身体美学身体雑学

身体と劣等感

人は姿形でしか自分及び他者を認識できない。
社会的な同一性の基準も、基本は容姿そのもの。
異形、毛色や肌の違いは異質と見られる。
異質は多数派から阻害されることが多い。

同質と認められても安泰とはいえない。
美の水準に優劣のランクがつけられるからだ。
高い者は優遇され、低い者は差別される。

ときには人格まで否定され、嘲笑を受ける。
精神重視の日本人も現実は容姿が基準。
実態は欧米と変わらず、基準が違うだけだ。

美形への憧れは自然な欲求であり、あって当然。
しかし容貌や身体が万事水準の高い人はごく稀。
大半の人は不満を抱え、劣等感抱いている。

劣等感は元を消せない限り一生つきまとう。
つきあい方にその人の知性、人格が表れる。

性は自信の源?

顔は人格の看板であり、証明書でもある。
人格の目安にもなれば、容姿の基準ともなる。
美男美女とはもっぱら美貌を指す。
しかし美貌だけでは魅力として不完全だ。

造形美として見ても体とのバランスが不可欠。
体が基準を満たして一つの美、魅力が完成する。
基準から外れるとなまじの美貌は逆に空しさ誘う。
両方基準以下よりはましではあるが。

基準とは健全な発達発育をしているかどうか。
冒頭で記した社会的同一性の基準ともなる。
基本はサイズと形、つまり人体の基本型。
しかし基本を満たすだけでは不十分だ。
例えば八頭身だとしてもまだ十分ではない。

とどめの条件は性徴だ。
男女共に性徴が肉体美の大きな要素となる。
異性にとっては魅力の象徴であり、互いに求める。
性徴が乏しいと幼児体型などと嘲笑される。

性は自我の基盤ゆえに、自尊心の拠り所でもある。
性を具現化する肉体は、自尊心の拠り所にもなる。
発現が弱いと美形でも自分に自信を持てない。
劣等感に悩む美男美女も多いに違いない。

例えば女性の胸は目立ちやすいシンボル。
洋服は胸を強調するデザイン性があるだけに。
なまじ美貌で注目されたらよけい悩ましい。
一方巨乳も悩みを生むが、劣等感は生まない。

性を認められない限り自信は持てない。
「女としての魅力はないが人柄はいい。
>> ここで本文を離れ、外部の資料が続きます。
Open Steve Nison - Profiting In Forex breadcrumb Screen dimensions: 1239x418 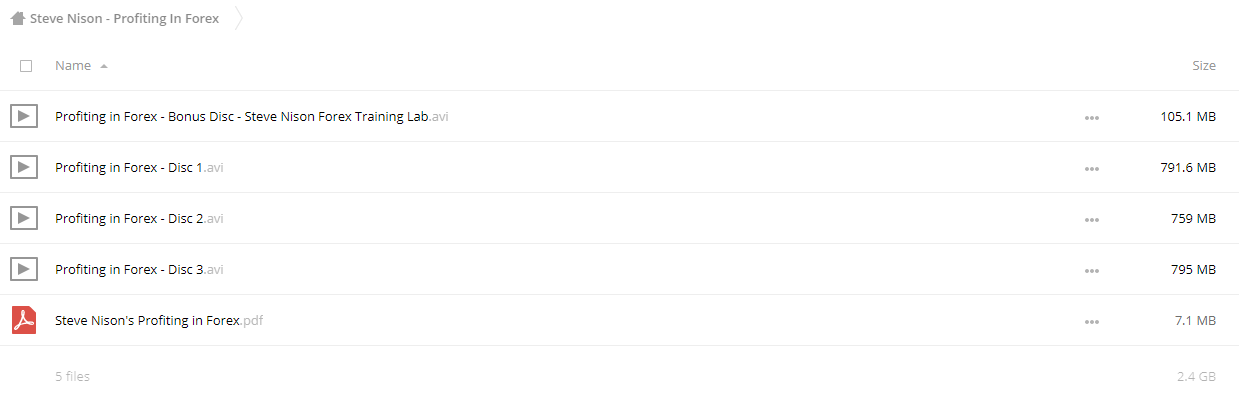[x=124, y=18]
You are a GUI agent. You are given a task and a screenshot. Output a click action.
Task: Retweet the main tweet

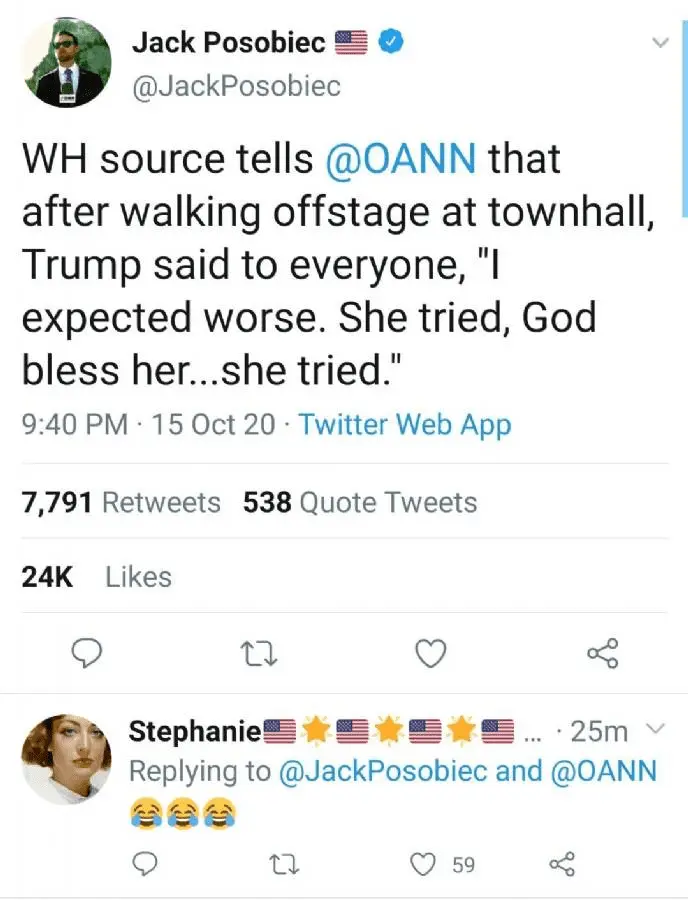pos(259,654)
」
これは誉め言葉?、本人は傷つくだけだろう。
男なら「いい人だが男としては頼りない。」と同じ。

「お尻小さいね」「お尻大きいね」
仮に言われた場合どちらがましか?。
どっちもセクハラだが前者の方がきついだろう。
スリム指向の現代なら喜びそうだが。
でも後者の方が女として自信を持てるだろう。
女の象徴、証しなのだから。

男も形が違うだけで基本は同じだ。
美男子であっても低身長なら劣等感免れない。
高いだけでも駄目。貧弱な体では長身も帳消し。
か細い腕、薄い胸板等は女たちの嘲笑を誘う。

人格を表す顔と性を現す肉体が一致。
両方なければ魅力は成立しない。
顔にひかれ、体で冷めることがありうる。
逆に肉体美でも顔で冷めれば同じ。

魅力の実体

ミスコンは顔と体に等級をつける品評会。
審査対象はまさに上記の構造原理そのもの。
野菜や家畜の品評会とおおむね同じだ。
知性も審査対象というのは建て前。

昨今は世界的にミスコンが衰退している。
人々がそれほど注目しなくなった。
造形美の価値に限界が見えているのか。

顔も体も美形なら完ぺきだし、自信も持てる。
誰もが価値を認めるだろう。
だがそれでも絶対的なものではない。

完ぺきな美貌と肉体を誇った女優がいた。
世紀の美女ともいえるエリザベス・テーラーだ。
当然ながら彼女は自信に満ちていた。

その対極と言えるのがオードリー・ヘップバーン。
体や容貌に強い劣等感を持っていた。
しかし完ぺきなリズを凌ぐほどの輝き放った。
その魅力は世紀の妖精と讃えられている。

なぜ彼女は輝けたのか。
日本人はオードリーの容姿を完ぺきと思うだろう。
しかし最初から成功した訳でなく下積み時代がある。
リズは圧倒的美少女ぶりで子供時代にすでにスター。
苦労したオードリーとは経歴も対極。

下積みから「ローマの休日」で一躍スターに。
なぜ無名に近い彼女が抜擢されたのか。
オーディションを受けた女優の一人だった。

カメラの前で演技をするテストを受けた。
テスト終了後も実はカメラが回っていた。
演技でない素の姿も参考にするために内緒で。
ところが彼女はそれに気づいてしまった。

カメラに向かっていたずらっぽく聞く。
「まだ撮っているんでしょう。」
何を撮りたいのとばかりはしゃいで見せた。
天真爛漫な少女が悪ふざけするように。

結局終了後の場面が決め手になったと言われる。
そのときの明るい笑顔は可憐だった。
同作品のポスターも彼女の笑顔が中心。
そこに彼女の魅力の核心が見てとれる。
妖精と言われる所以でもある。

大スターになっても劣等感は消えなかった。
晩年になっても告白している。
しかし彼女の輝きは誰にも負けない。
魅力が単なる美貌や肉体美ではないからだ。